You know, we are human, too.   Arriving at yet another call where the perpetrator is a liquored-up man wears us down.    “Won’t you ever learn? we wonder to ourselves as we are working the call.






Then, there are those calls that hurt your heart.  They hurt when they are happening.  They hurt again when you must write the report or verbally review it with the sergeant.   You feel the ache every time you tell the story again – even if it’s only thinking about it.


  • It’s Christmas day/night. When you hit the station, a dispatcher tells you of being on the phone with a homeless man.  He’s a veteran and just wanted someone to talk with because he is all alone and lonesome.


  • You report with the FD to a structure fire. It’s a residential home, days before Christmas.   You know before arriving on scene what you will probably find:   there will be a family with kids.  It is clear they have been burned out of their home with nowhere to go.  They ask, “Can you help?”  You try to respond appropriately while choking back tears.


  • You find yourself suddenly thrown into a situation with a parent holding an infant who has stopped breathing. You perform CPR and all the other stuff you were taught as you frantically await the arrival of EMS.  When the call is all said and done, the incident is labeled an infant fatality.
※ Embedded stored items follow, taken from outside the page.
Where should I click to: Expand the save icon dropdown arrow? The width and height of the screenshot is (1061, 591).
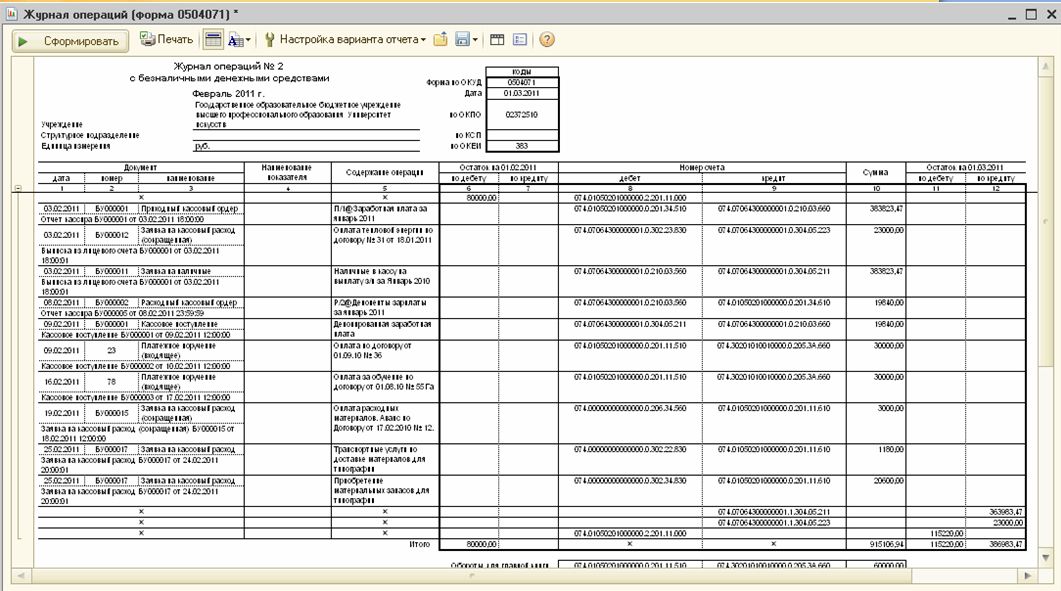(x=476, y=40)
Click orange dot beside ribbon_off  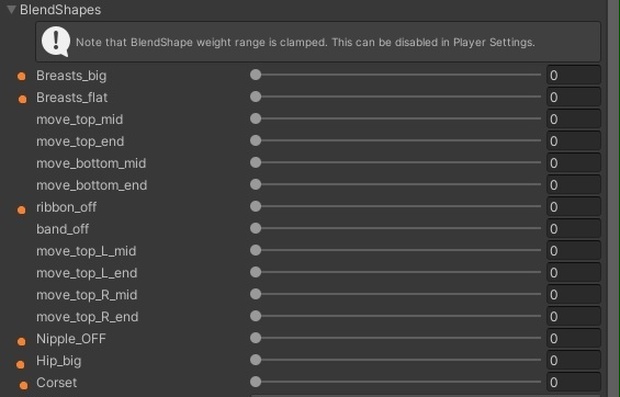click(21, 210)
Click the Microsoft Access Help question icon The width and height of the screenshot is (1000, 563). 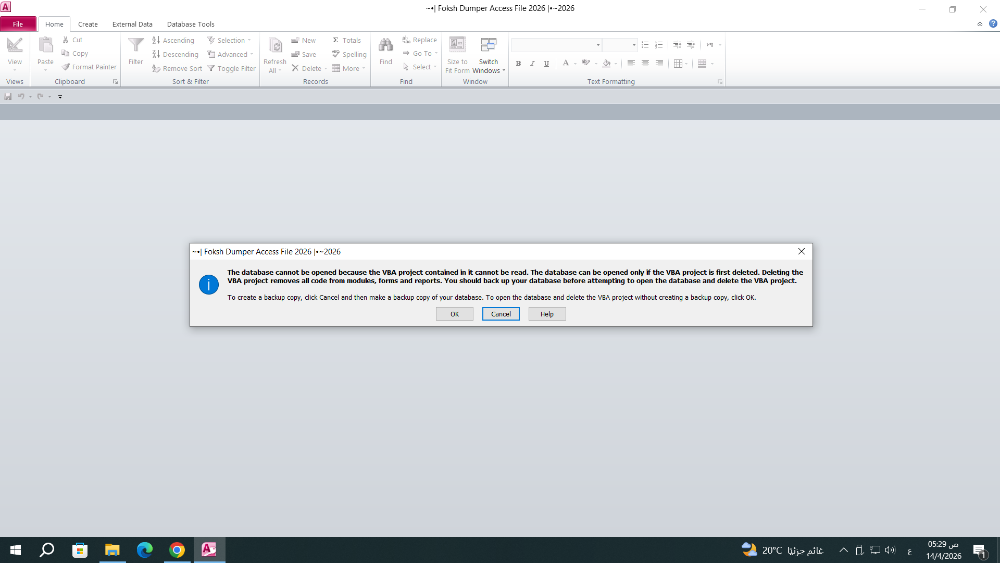click(991, 23)
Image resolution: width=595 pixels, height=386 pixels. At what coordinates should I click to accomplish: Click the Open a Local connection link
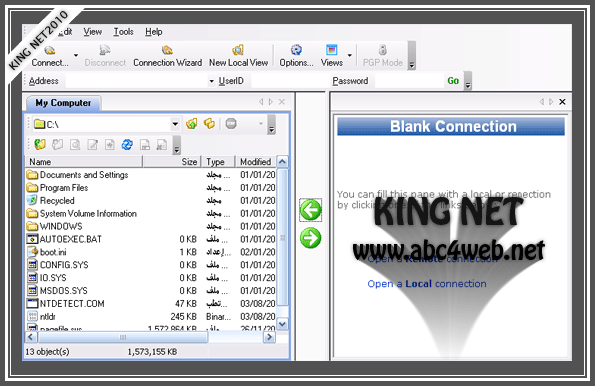click(x=427, y=284)
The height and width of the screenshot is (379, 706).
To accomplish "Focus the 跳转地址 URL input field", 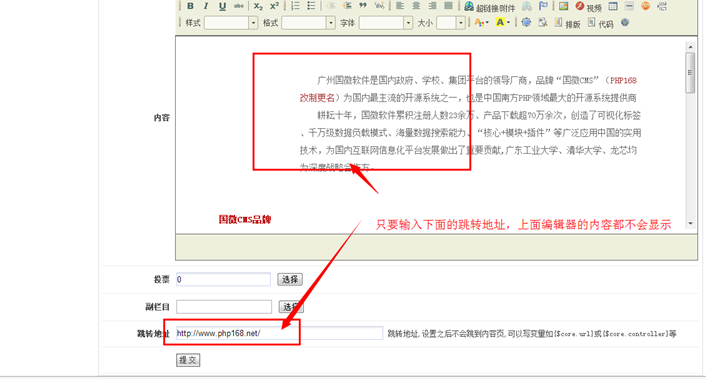I will point(279,333).
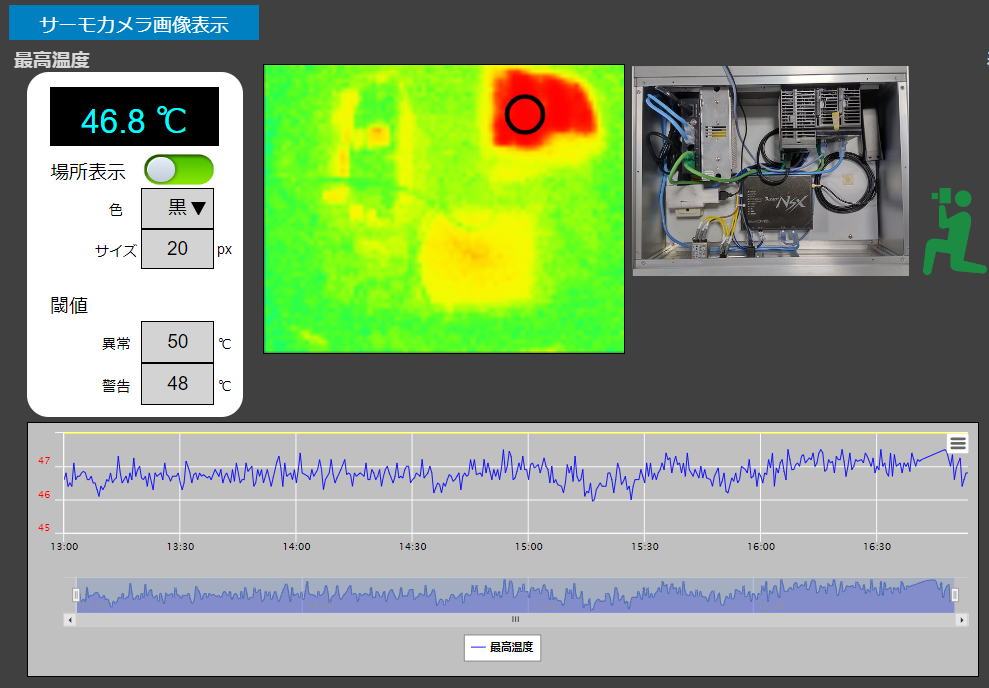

There are similarities to these kinds of calls.   You can’t clear right away – even though you’re sitting in your vehicle.  You have a steady stream of tears running down your cheeks.  It’s time for lunch, but you’re not hungry.  You wish so badly that you could bury your face against your wife or Mom and cry your guts out – but you can’t.


Dispatch is on the radio asking if you can take the next call.  You dutifully respond in the affirmative.   And, you must bury this pain before anyone else can witness it.






Imagine that you’re a young cop.  You are single.  You moved far away from home to take this job – because it was the first one available.


You are feeling left out.   You will be spending Christmas alone – unless one of your brothers thinks to invite you to their home.



The homes of your neighbors are decorated for the holiday.  You haven’t even put up a Christmas tree.  And, you probably won’t.  Hell, you’re scheduled to work that day.  What does it matter?


Is your nose down?


Find someone to be with.


Make your own Christmas.  If you’re working that day, make YOUR CHRISTMAS the day before or after the actual holiday.


Buy yourself a present.  Have it gift wrapped.


Share your feelings with a brother.   He likely won’t think LESS of you – he will think MORE because you had the guts to put yourself out there and ask for a hand..


If you’re a regular at the gym, look around for someone who might be in similar circumstances as you and invite them over for Christmas dinner.


Invite a dispatcher, a records clerk or anyone you know.  No one should spend Christmas alone.


Out of options?   Call me.  I’ll be there for you: (386) 763-3000.  I am your brother and I care about you.


Even if you have only ONE HOUR – do it.  Do SOMETHING.


Have your own Christmas.


Your mental health and having a positive mental attitude (PMA) require it.


At the bottom line, this is all about saving just ONE life – it may be yours.